Und dann kommt der 14. Januar 2020, der für beide zum Schicksalstag avanciert. Aber leider in die komplett entgegengesetzte Richtung. Odermatt absolviert an diesem Dienstag in Engelberg erfolgreich den ersten Ski-Tag nach seiner in Alta Badia erlittenen Meniskus-Verletzung und startet ab diesem Zeitpunkt so richtig durch, während Kohler als Vorfahrer im ersten Training am Lauberhorn im Ziel-S stürzt. Die niederschmetternde Diagnose: Am linken Knie ist nicht «nur» das Kreuzband, sondern auch die Patellasehne und das Innenband gerissen. Den ultimativen Tiefpunkt erlebt der Haslitaler aber erst rund fünf Monate nach der OP: «Zuerst habe ich ordentliche Fortschritte gemacht, doch dann kam der grosse Stop. Das Knie hat plötzlich überhaupt nicht mehr mitgemacht. Und mein Arzt hat mir gesagt, dass er sich nicht vorstellen könne, dass ich jemals wieder Leistungssport betreiben könne.»
Wiederaufbau mit den Schwingerkönigen
Um auf andere Gedanken zu kommen, arbeitet Kohler nach dieser miesen Prognose im Büro der väterlichen Auto-Garage. Die Hoffnung auf ein sportliches Happy End gibt er aber nie auf.
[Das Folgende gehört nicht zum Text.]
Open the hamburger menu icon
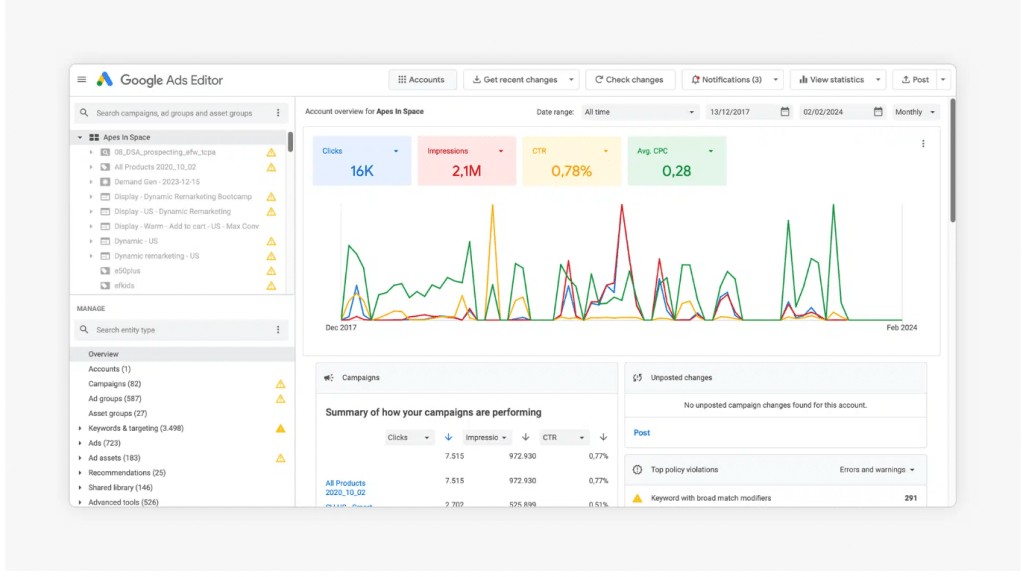The image size is (1023, 577). click(x=82, y=80)
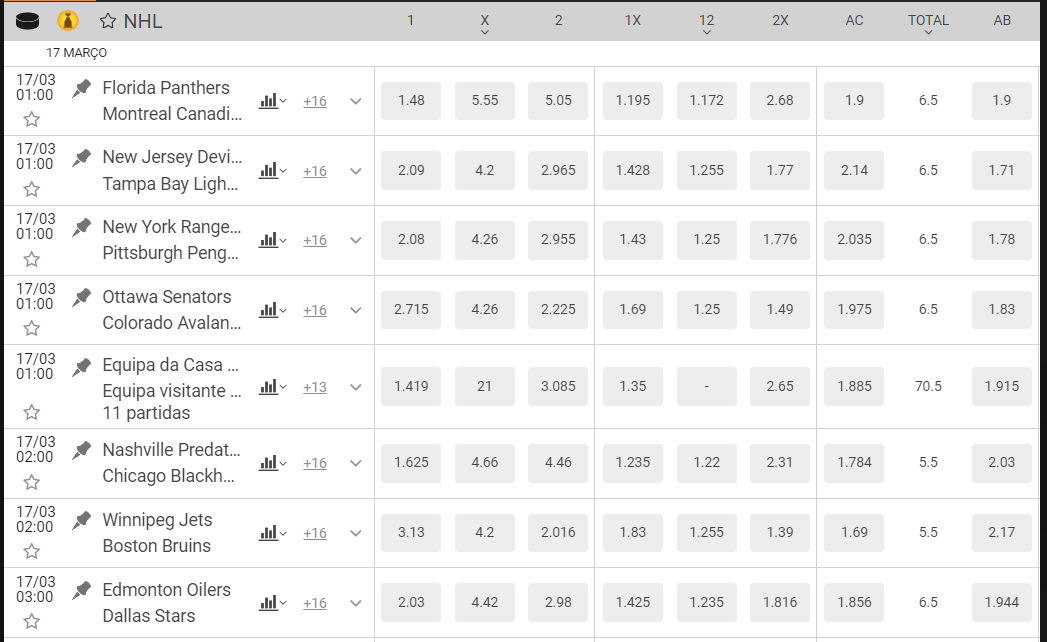Click the orange circular icon beside the puck
1047x642 pixels.
click(68, 21)
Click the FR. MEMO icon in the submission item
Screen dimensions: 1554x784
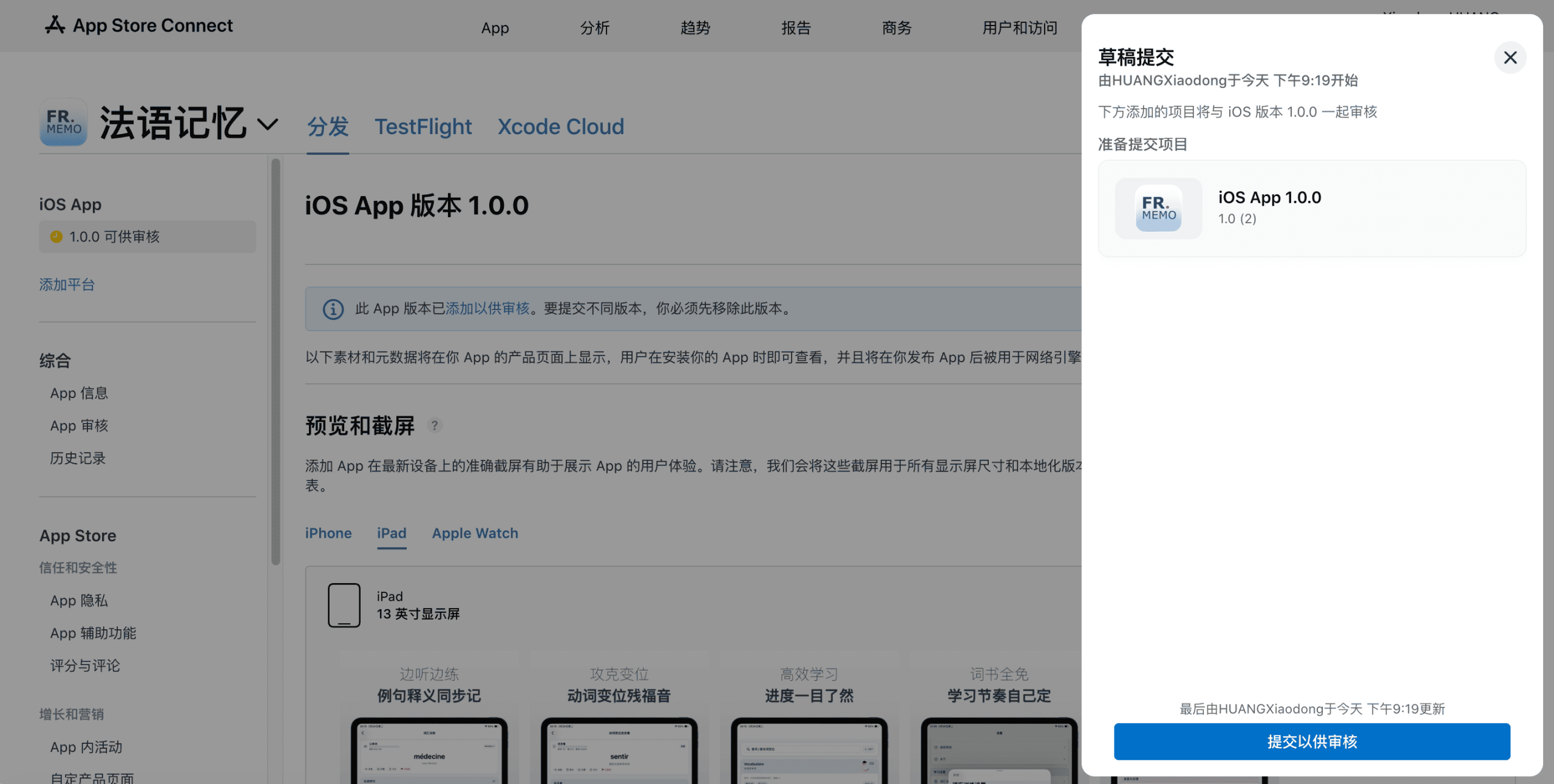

Und schliesslich findet er die Lösung für sein Problem im Dunstkreis der Schwingerkönige Matthias Glarner und Kilian Wenger. «Kilä» und «Mättel» vertrauen im Kraft- und Konditionsbereich seit Jahren auf die Methoden von Roland Fuchs, gemeinsam haben sie in Wilderswil ein Trainingszentrum aufgebaut. Nun hat dieser besonders schlaue Fuchs auch Marco Kohler wieder auf die Beine geholfen.
«Roli hat schnell die perfekte Trainingsform für mein lädiertes Knie gefunden. Zudem hat es mir sehr gutgetan, dass ich das Konditions- und das Rumpftraining nicht mehr alleine, sondern mit einigen Schwingern absolvieren konnte. Das hat mich enorm inspiriert.»
Super-Freund Odermatt
Als gewinnbringend entpuppt sich in dieser Phase aber auch die Freundschaft mit Odermatt. «Obwohl Marco im Weltcup komplett durch die Decke gegangen ist, war er in jeder Lebenslage für mich da. Als er sich mit Roman Josi und Mark Streit in Interlaken für eine Runde Golf verabredet hat, hat er mich mitgenommen, weil er gewusst hat, dass er mir als begeisterter Eishockey-Fan mit dieser Begegnung eine riesige Freude macht. Und natürlich hat er mir bei meinem Comeback enorm geholfen, indem er mir jedes Detail über das neue Material verraten hat.»
Das alles hat dazu geführt, dass sich Kohler im letzten Winter mit dem Abfahrts-Gesamtsieg im Europacup einen Fix-Platz in diesem Weltcup-Winter erkämpfte. Und nun löst sein erster Top-10-Rang auf der höchsten Stufe eben auch bei den Odermatts die ganz grossen Gefühle aus. «Ich freue mich riesig über den dritten Rang von unserem Marco. Aber weil ich weiss, wie weit unten der Kohler Marco war, berührt mich sein achter Rang emotional noch mehr», gesteht Odermatts Vater Walti, der die verkürzte Gröden-Abfahrt gemeinsam mit Kohlers Vater Melchior auf der Fan-Tribüne verfolgt hat.